A Separate Report on Corporate Governance is enclosed as a part of this Annual Report. A certificate from M/s G. Dutta & co., Chartered Accountants, Jaipur regarding compliance with Corporate Governance norms stipulated under Clause 49 of the Listing Agreement is annexed to the Report on Corporate Governance as Annexure-1.

EXTRACT OF ANNUAL RETURN AND OTHER DISCLOSURE UNDER COMPANIES (APPONITMENT & REMUNERATION) Rules, 2014

The Extract of Annual Return in form MGT-9 as per section 134(3)(a) ofthe Companies Act, 2013read with rule 8 of the Companies Act (Accounts) Rules, 2014 and Rule 12 of Companies (Management & Administration) Rules, 2014 duly certified by the Practising Company Secretary is annexed hereto and forms part of this report as Annexure-2.

PARTICULARS OF LOANS, GUARANTEES OR INVESTMENTS

Your company has not directly or indirectly given any loan to any person or other body corporate other than usual advances envisaged in business contracts for supply of materials etc. if any, given any guarantee or provide security in connection with a loan to any other body corporate or person and acquired by way of subscription purchase or otherwise, the securities of any other body corporate except as stated.

VIGIL MECHANISM

The Company has implemented a Whistle Blower Policy pursuant to which Whistle Blowers can raise concerns relating to Reportable Matters (as defined in the policy) such as breach of Code of Conduct, misuse or abuse of authority, fraud or suspected fraud, violation of company rules, manipulations, negligence causing danger to public health and safety, misappropriation of monies, genuine concerns or grievances and provides for adequate safeguards against victimization of Whistle Blower who avail of such mechanism and also provides for direct access to the Chairman of the Audit Committee, in exceptional cases. The functioning of the Vigil mechanism is reviewed by the Audit Committee from time to time. None of the Whistle Blowers have been denied access to the Audit Committee of the Board. The details of the Whistle Blower Policy are explained in the Report on Corporate Governance and also available on the website of the Company (www.jagjanajni.com ).

RELATED PARTY TRANSECTION

Under Section 188 and other applicable provision, if any, of the Companies Act, 2013 and rule 15 of Companies (Meeting of Board and its Power)Rule, 2014 Your company does not enter in any related party transaction during the F.Y 2014-2015.

DISCLOSER UNDER THE SEXUAL HARASSMENT OF WOMEN AT WORKPLACE (PREVENTION, PROHIBITION AND REDRESSAL) ACT, 2013

The Company has been employing one women employee.
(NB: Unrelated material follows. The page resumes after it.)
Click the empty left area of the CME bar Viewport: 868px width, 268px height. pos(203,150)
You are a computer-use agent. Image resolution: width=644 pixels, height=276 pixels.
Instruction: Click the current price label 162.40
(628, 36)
There was no complaint received form women employees during the financial year 2014-15 and hence no complaint is outstanding as on 31.03.2015 for redressal.

OTHER INFORMATION

Auditors

M/s G. Dutta & Co., Chartered Accountants, (ICAI Registration No. 002136 'C') who are Statutory Auditors of the Company will hold office till the conclusion of the ensuing Annual General Meeting and are recommended for re-appointment to audit the accounts of the Company for the Financial Year 2015-16. As required under the provisions of Section 139 of the Companies Act, 2013 the Company has obtained written confirmation from M/s G. Dutta & Co., Chartered Accountants, that their appointment, if made, would be in conformity with the limits specified in the said Section.

The observations made by the Auditors in their Report are adequately explained in the notes to the Accounts and significant Accounting Policies and need no further elaboration. The Report of Statutory Auditors for the Financial year 2014-15 is annexed hereto and forms part of this report as Annexure-3.

Cost Auditor & Cost Audit Report

The Company does not fall under the ambit of provisions of Section 233B of the Companies Act, 1956, read with The Companies (Cost Accounting Records) Rules, 2011. Thus there is no requirement of appointment of Cost Auditor for your Company.

Information as per section 197 (12) of the Companies Act, 2013 read with rule 5(1) of the Companies (Appointment and Remuneration of Managerial Personnel) Rules, 2014:

None of the employee was in receipt of remuneration in excess of limit prescribed under Section 197 (12) of the Companies Act, 2013.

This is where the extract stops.